2023 next generation ice trackers installed

first we installed a new base station closer to the breidamerkurjokull glacier – which had retreated a lot! The new base uses GPRS to send rover data directly to our server.

then installed rover19 at 100m altitude on the glacier

carrying the Fjalls rover20 up to the glacier

new rover20 on Fjalls

We did our first tracker placement using the large UAV (Matrice 300) about 1km away on Breida at an altitude of 130m. We used a camera+release mechanism which gave us a down-looking feed to place it precicely in a safe area (which we can walk to). This tracker 21 has a smaller GPS and radio antenna and a light-weight “quadpod”.

Range testing xbee SX868

Two xbee SX868 modules – with mostly line of sight and a nice 3G antenna at the other end – I obtained a safe 1km range – going up to this 1.5km if a few errors can be tollerated (showing -94 dBm). Over wet an slightly frozen ground I got -95dBm at 1km. I did get a few packets at 2km but it was showing -96 to -100dBm (very weak). This gives us confidence to install GPS units up to 1km away from their base station in Iceland. 1km

Fjallsjokull timelapse camera 2022

We installed a Browning HP4 camera on the Fjalls base station pole to test it as a way of getting a long sequence of timelapse images. It has their solar panel fitted (small one half way up) – and is filled with lithium AA batteries.

The camera will take a couple of photos after sunrise and before sunset – it is very restrictive on timelapse unlike the Brinno cameras.

older camera left in summer 2021 looking at the Fjalls lake from near the footpath

Fjallsarlon time-lapse camera

To see if a time-lapse camera would be useful in measuing rough lake depth changes we installed a Brinno again in 2022. It is set to take one photo every day at noon.

2022 Brinno TCC200 camera looking out across the lake (including measured rocks).

Swarm pico-sat coms tests

We have been doing more tests on the Swarm pico-sat coms with a view to using their system in Iceland.

This graph shows the temperature measurements during 6 days – showing the solar panel charging.
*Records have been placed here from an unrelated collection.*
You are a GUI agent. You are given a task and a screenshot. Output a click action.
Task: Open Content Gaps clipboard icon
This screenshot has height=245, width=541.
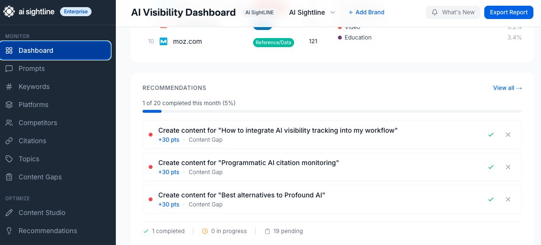coord(9,177)
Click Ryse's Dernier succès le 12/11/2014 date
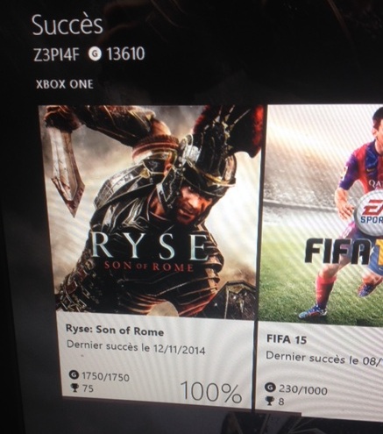 136,347
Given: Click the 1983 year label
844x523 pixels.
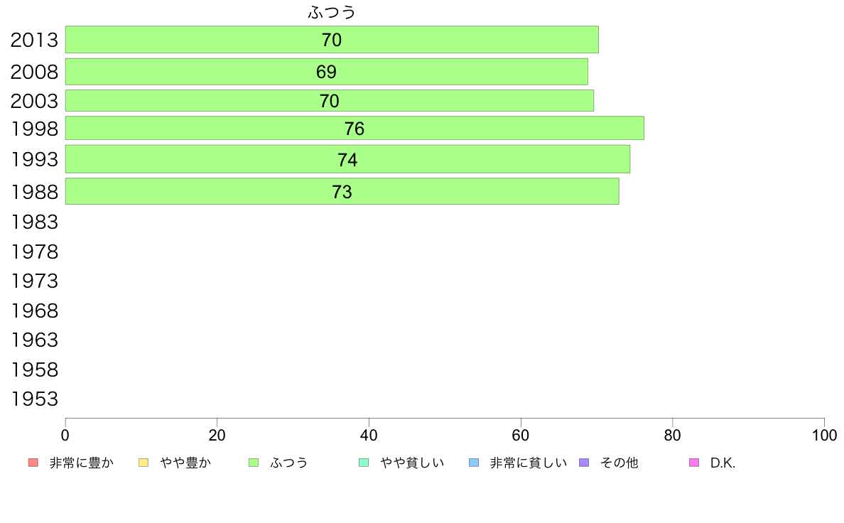Looking at the screenshot, I should (x=34, y=222).
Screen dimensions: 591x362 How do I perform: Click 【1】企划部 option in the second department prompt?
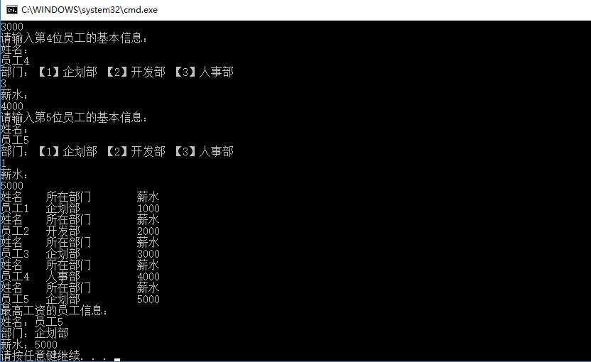click(x=68, y=151)
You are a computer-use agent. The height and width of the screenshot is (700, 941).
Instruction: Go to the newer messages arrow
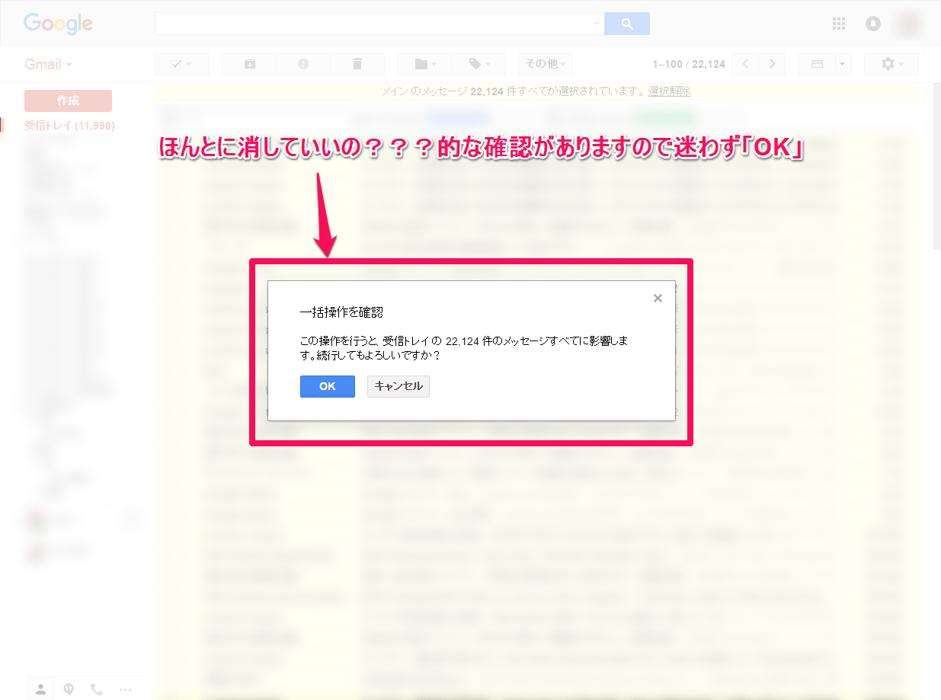coord(745,64)
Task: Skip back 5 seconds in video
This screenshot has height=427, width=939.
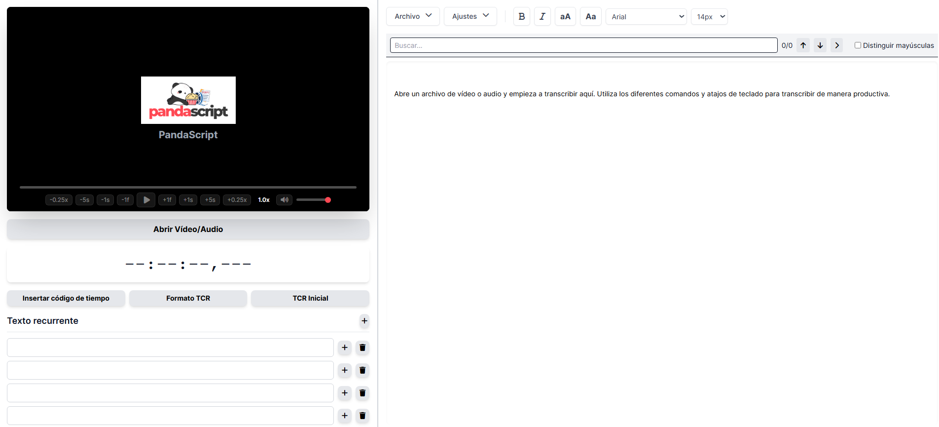Action: 84,200
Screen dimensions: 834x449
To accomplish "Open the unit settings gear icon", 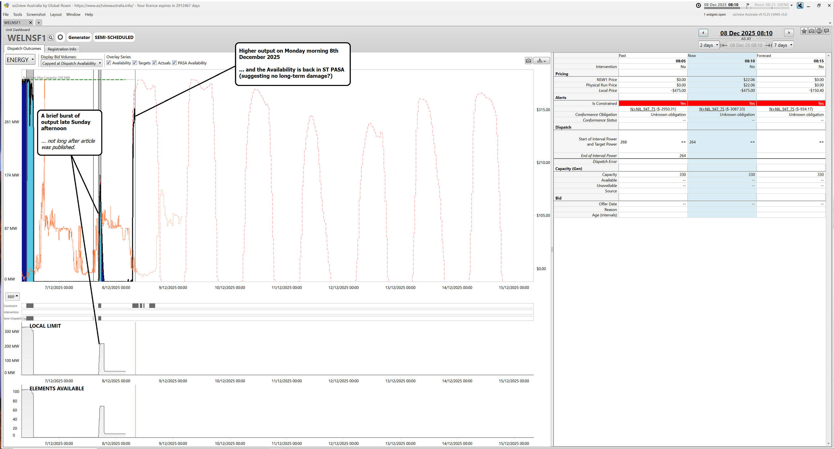I will [60, 37].
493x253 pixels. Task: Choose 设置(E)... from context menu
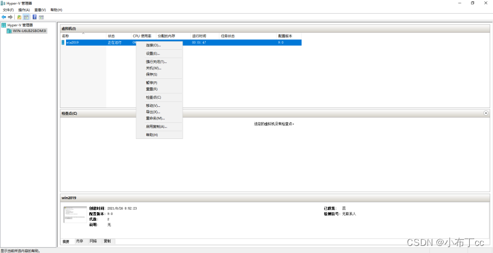[x=153, y=53]
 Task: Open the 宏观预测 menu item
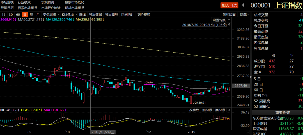point(47,2)

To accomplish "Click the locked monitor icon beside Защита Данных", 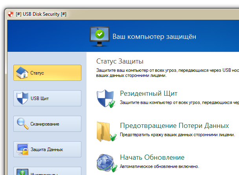I will tap(22, 149).
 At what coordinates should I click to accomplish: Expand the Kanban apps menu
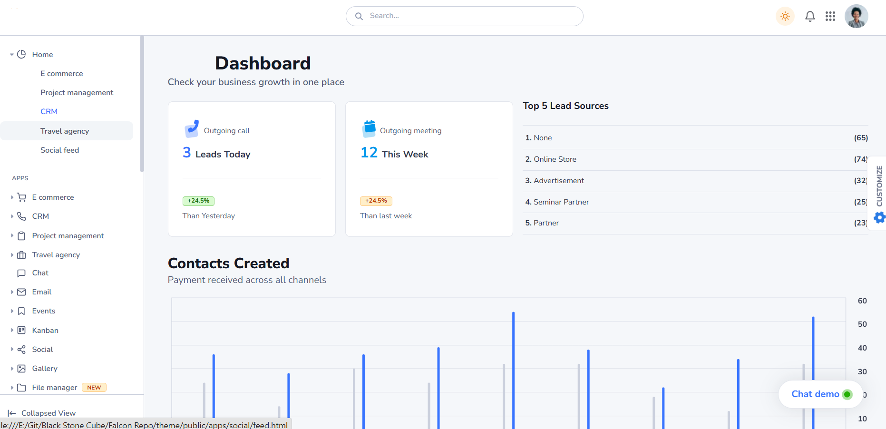(x=45, y=331)
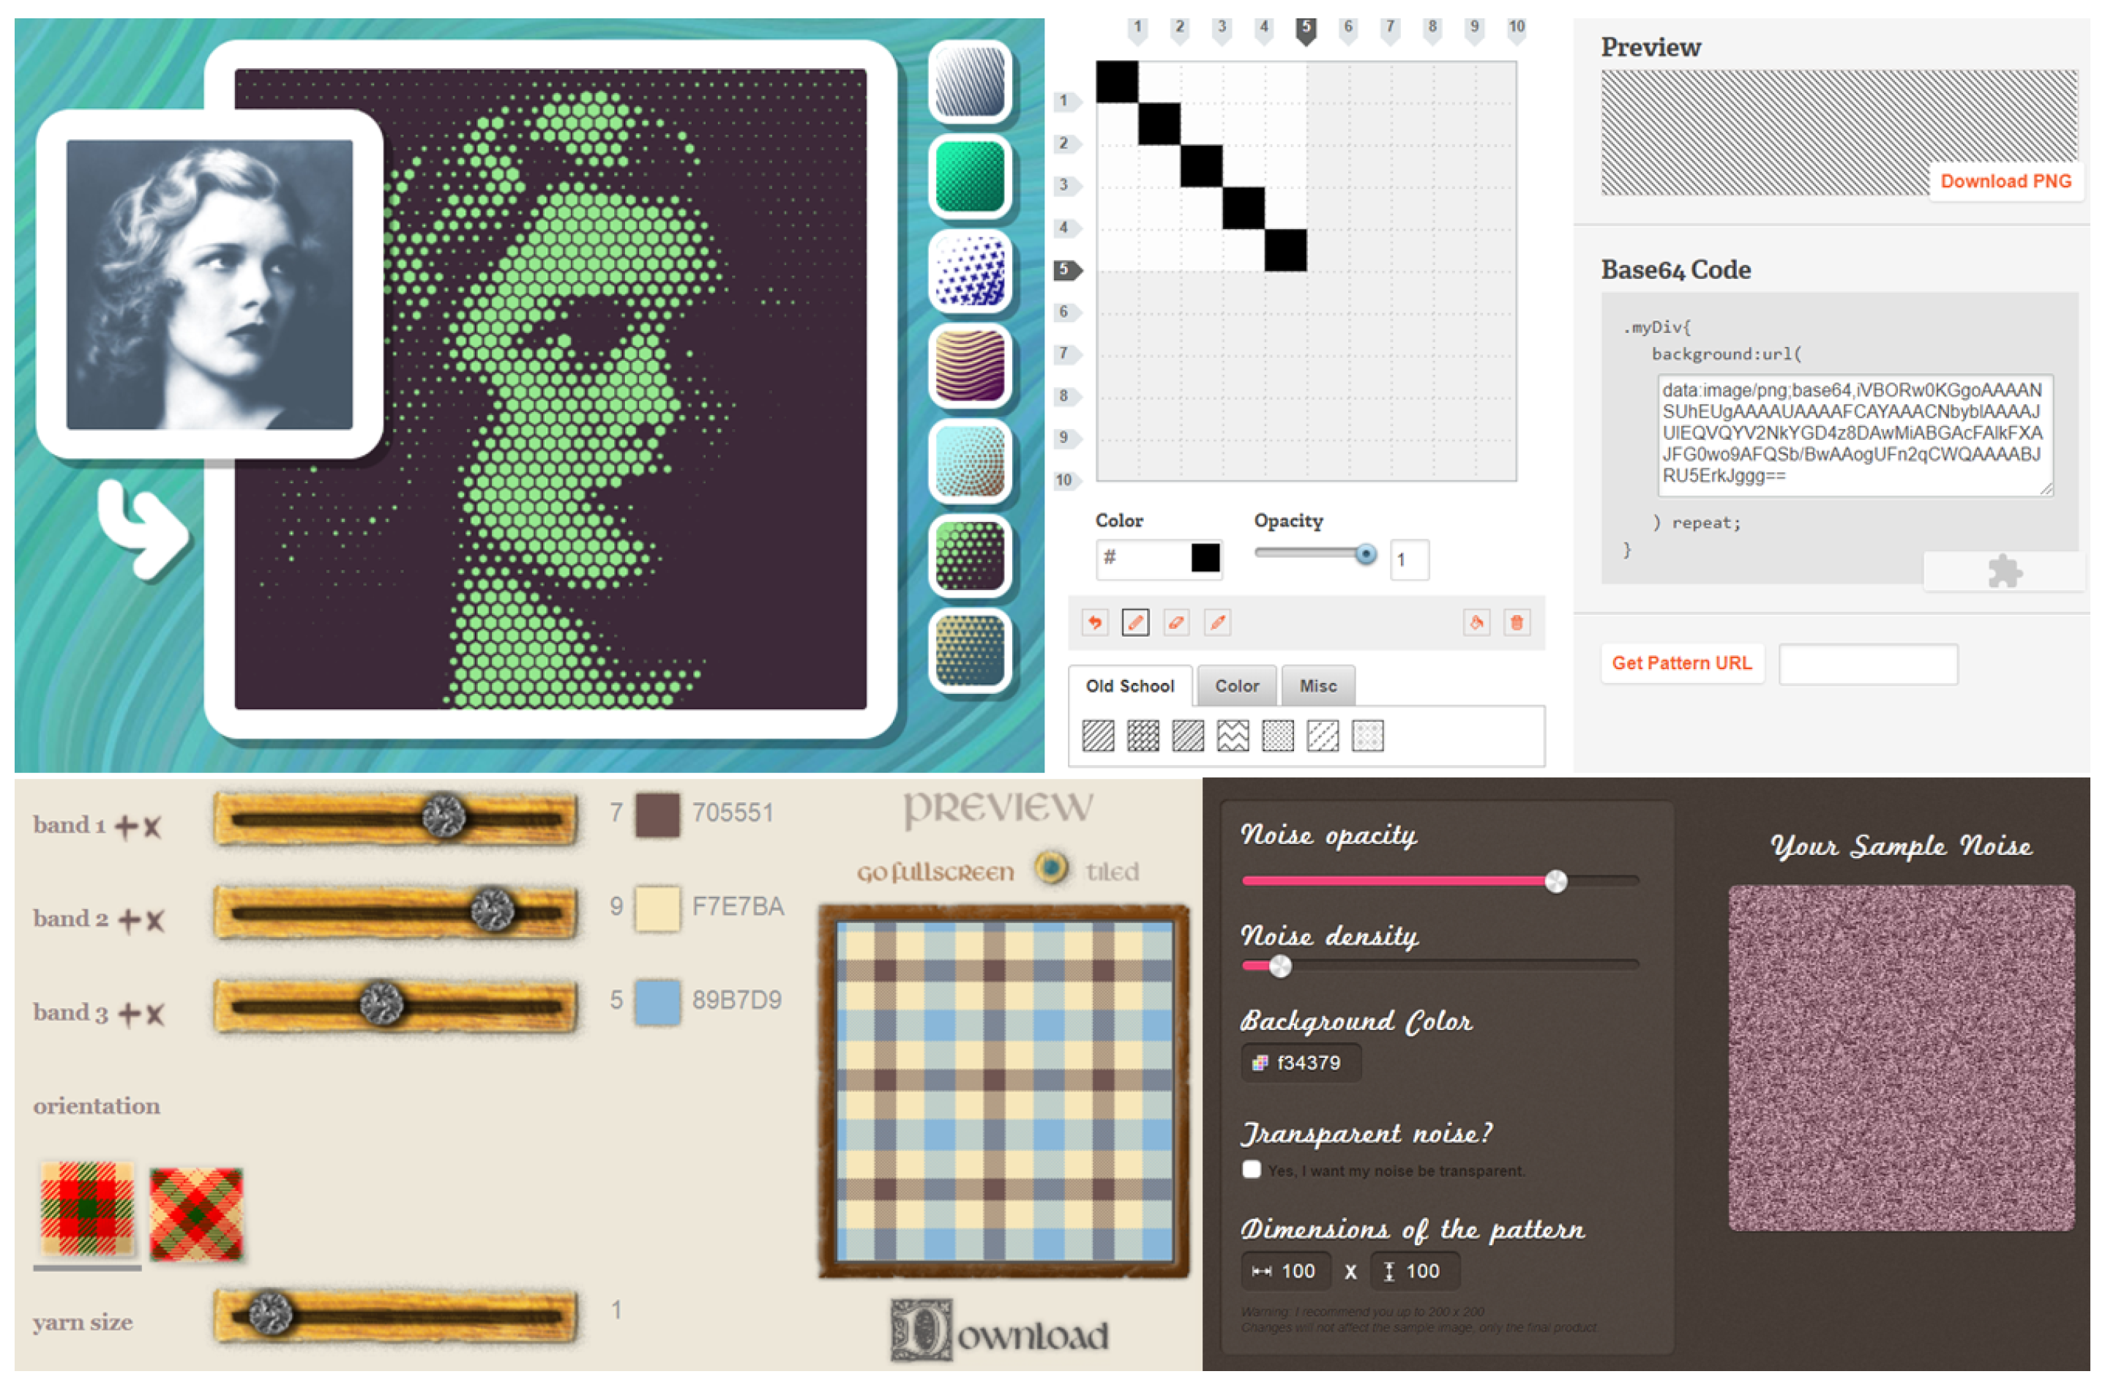This screenshot has height=1385, width=2105.
Task: Select the eraser tool icon
Action: tap(1176, 623)
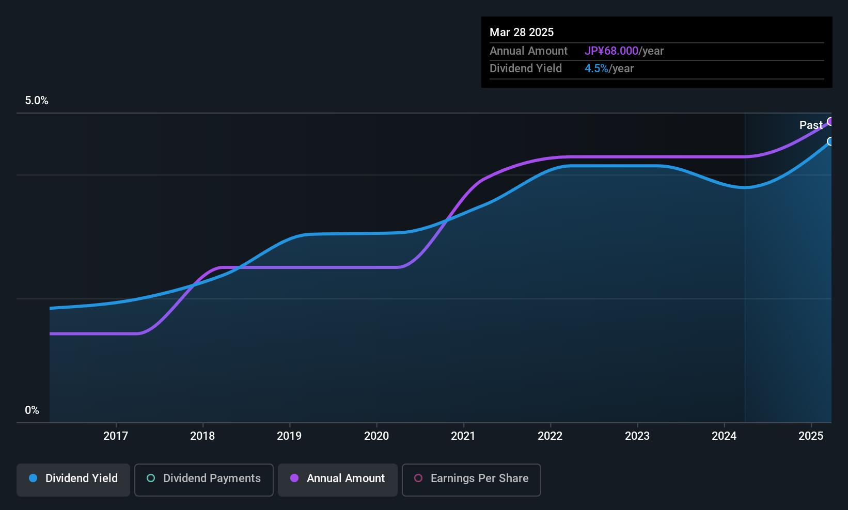Screen dimensions: 848x510
Task: Click the 2022 x-axis label
Action: [x=550, y=436]
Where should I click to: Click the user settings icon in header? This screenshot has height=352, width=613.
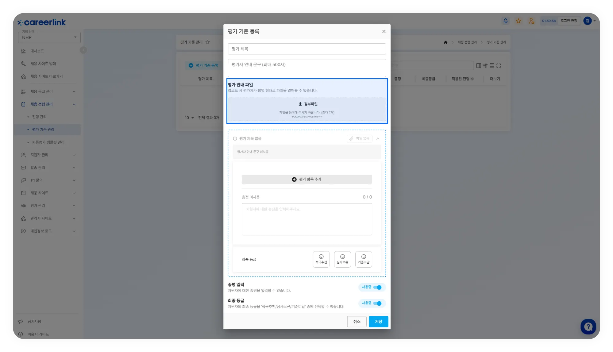[x=531, y=21]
On average the modem used 52mA but the battery was providing more like 120mA due to the LEDs and feather board.

Swarm Sat-coms test over a week showing currents
The pass predictor showing the optimum periods for communcation

Range testing new systems

In our mountainsensing project we showed that fully standard communications could cover large areas. For that project we had to add an 868MHz transceiver to our designs. This year we are doing a lot of development with the Atmel SAMR30 based system-on-chip as it includes a sub-GHz radio and has good support in the RIOT-OS. One important thing to test was the typical range to make sure it was similar to our roughly 1km with the previous CC1120. Here is a photo of a quick test in the New Forest which achieved 1km with this set of antennas:

image of test node on trig-point

2019 expedition photos

Prof Jane Hart at Fjallsjökull
Prof. Kirk Martinez
the view over the glacier – near the centre you can see the gps rover
crop from the above photo showing the rover to be in good condition after its winter on the glacier. The normal route we took to get there was cut off so we didn’t visit it at this point.
We carried out an image survey of the area with our quadcopter to produce a 3D model. You can see our dGPS base station in the top right. The Mapir 3 camera uses its own GPS to tag photos – hence the taped on cable and antenna.
Frey controlling the imaging flights with the Tower App – we were lucky to have good weather for our copter-imaging
it takes careful planning of flight areas and a lot of battery changing (we used nine in total)
Fjallsárlón was impressive as usual with ice washed up from ice-falls
Updating a rover on Breida’ – the rovers were physically in good condition after a year on the ice
updating the base station at Breida’ – there are always firmware updates and new ideas to try. It survived the winter very well!
We used an Arctic Land Cruiser in 2019 which made driving close to the glaciers much easier

we moved rover1 higher up and across the glacier – it was very far down the ice after a couple of years.

luckily the equipment is quite light!
our second timelapse camera managed to capture the onset of winter.